You can use the "traverse" method:
{
my $counter = 'x0000';
$start_node->traverse(
[ # Callbacks;
# pre-order callback:
sub {
my $x = $_[0];
$x->attr('id', $counter++) unless defined $x->attr('id');
return HTML::Element::OK; # keep traversing
},
# post-order callback:
undef
],
1, # don't call the callbacks for text nodes
);
}
or you can just be simple and clear (and not have to understand the calling
format for "traverse") by writing a sub that traverses the tree by
just calling itself:
{
my $counter = 'x0000';
sub give_id {
my $x = $_[0];
$x->attr('id', $counter++) unless defined $x->attr('id');
foreach my $c ($x->content_list) {
give_id($c) if ref $c; # ignore text nodes
}
};
give_id($start_node);
}
See, isn't that nice and clear?
But, if you really need to know:
THE TRAVERSE METHOD¶
The "traverse()" method is a general object-method for traversing a
tree or subtree and calling user-specified callbacks.

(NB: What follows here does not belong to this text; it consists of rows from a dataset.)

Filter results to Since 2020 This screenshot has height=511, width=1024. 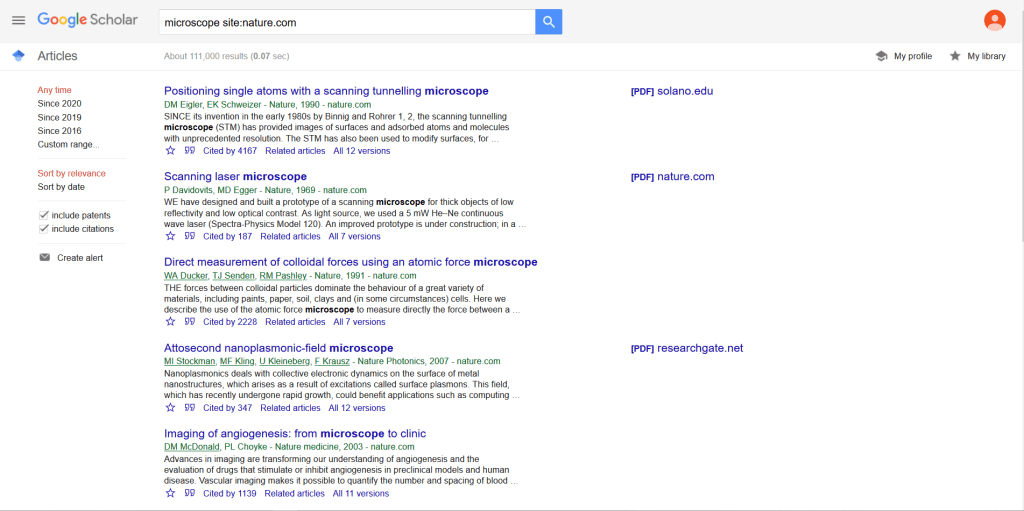(59, 104)
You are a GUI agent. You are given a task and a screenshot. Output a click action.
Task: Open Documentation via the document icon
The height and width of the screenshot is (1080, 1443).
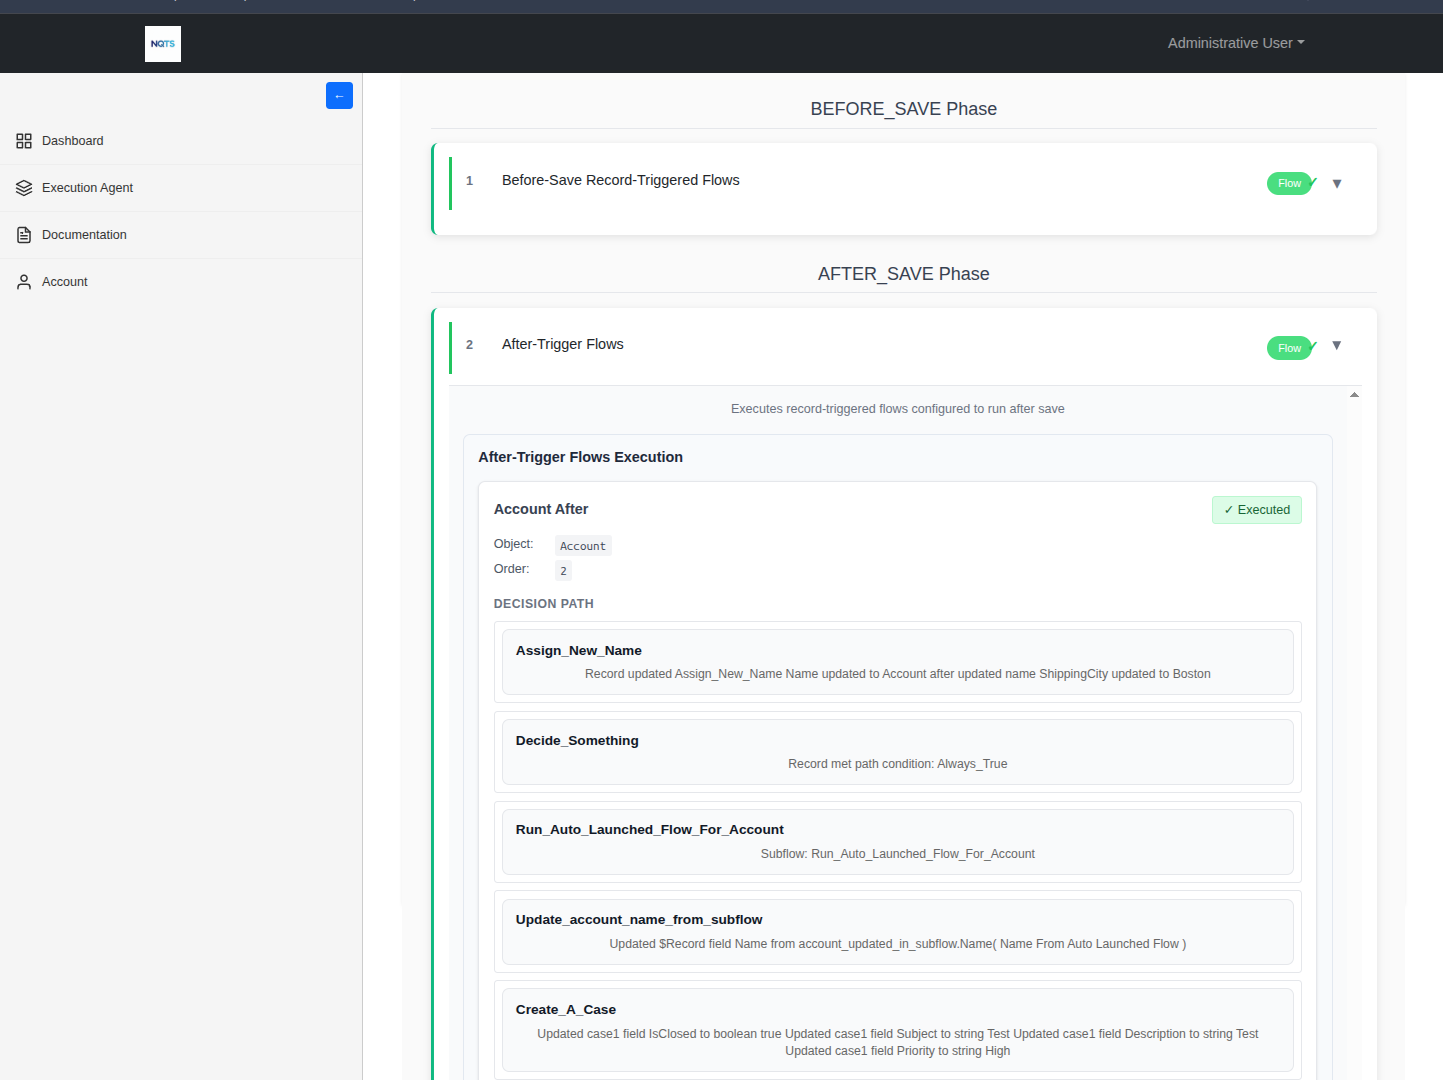(x=23, y=234)
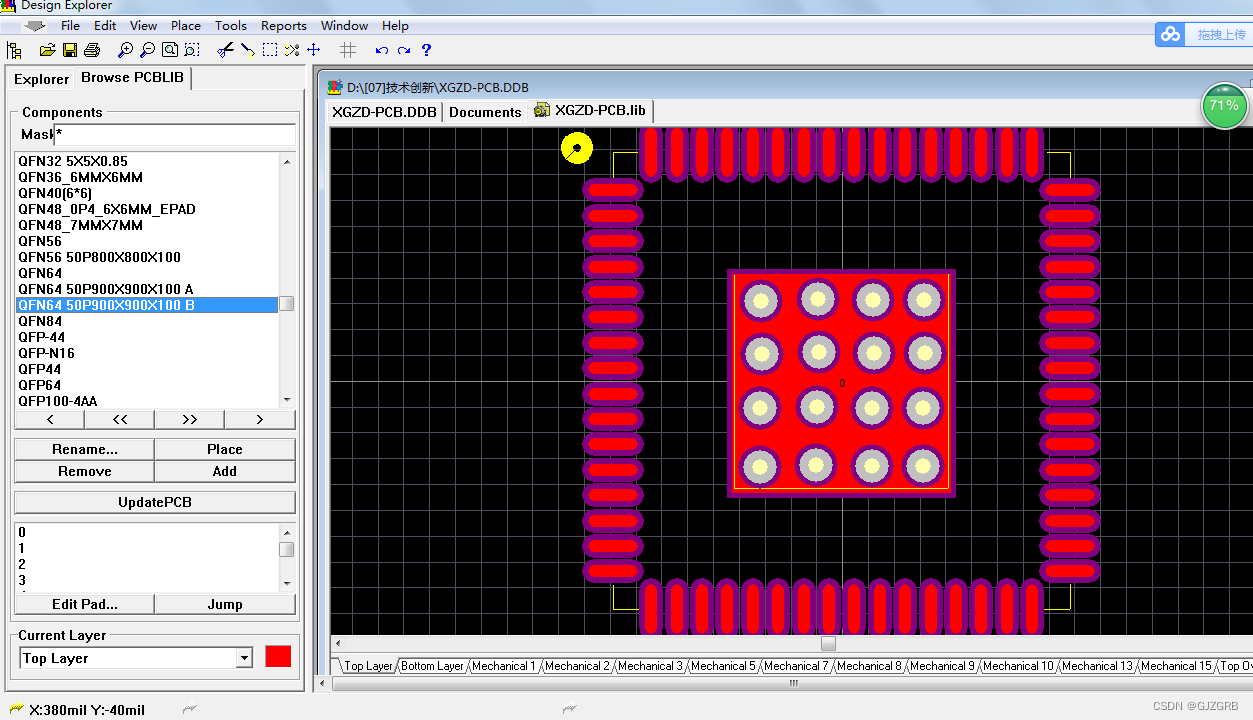Click the red layer color swatch
This screenshot has width=1253, height=720.
pyautogui.click(x=277, y=657)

It accepts the following
syntaxes:
- $h->traverse(\&callback)
- or $h->traverse(\&callback, $ignore_text)
- or $h->traverse( [\&pre_callback,\&post_callback] ,
$ignore_text)
These all mean to traverse the element and all of its children. That is, this
method starts at node $h, "pre-order visits" $h, traverses its
children, and then will "post-order visit" $h. "Visiting"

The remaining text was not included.